Method: This paper proposes a confidence-weighted multi-model deliberation framework inspired by scientific committee collaboration. It employs a multi-agent architecture integrating chain-of-thought reasoning and self-consistency enhancement to establish an interpretable consensus mechanism—enabling black-box collaborative inference without access to model internals.
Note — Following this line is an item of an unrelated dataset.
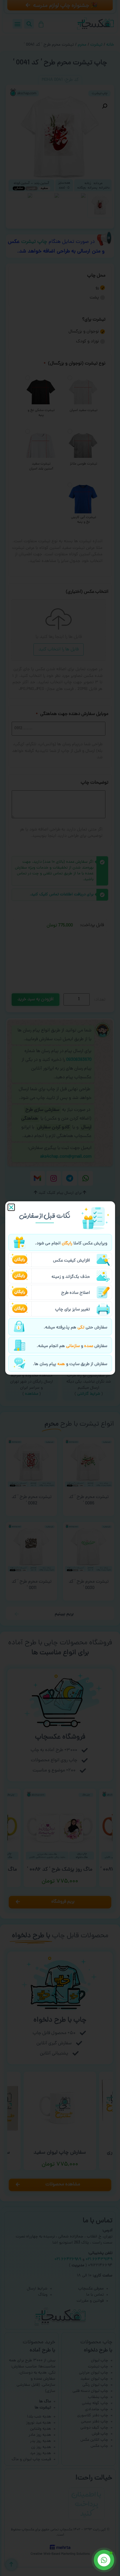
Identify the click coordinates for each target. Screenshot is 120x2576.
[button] (11, 1207)
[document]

Contribution/Results: The core innovation lies in dynamically weighting model outputs by their predicted confidence scores to guide weighted voting and iterative deliberation. This significantly improves scientific reasoning accuracy, narrative coherence, and creative output while reducing hallucination rates. Extensive experiments demonstrate strong generalization and robustness across diverse scientific domains, including physics, chemistry, biology, and interdisciplinary reasoning tasks.
📝 Abstract
Large language models (LLMs) have demonstrated remarkable capabilities not only in language generation but also in advancing scientific discovery. A growing body of work has explored ways to improve their reasoning, from self-consistency and chain-of-thought to multi-agent debate. Inspired by the dynamics of scientific committees and the "Society of Mind," we introduce Roundtable Policy, a complementary inference-time reasoning framework that performs inference through the weighted consensus of multiple LLMs. Our findings indicate that this approach significantly enhances reasoning in complex heterogeneous scientific tasks and improves scientific narratives in terms of creativity, rigor, and logical coherence, while reducing hallucinations that single models are prone to. Our approach emphasizes structured and interpretable consensus rather than opaque convergence, while requiring only black-box access and uniform procedures, making it broadly applicable to multi-LLM reasoning.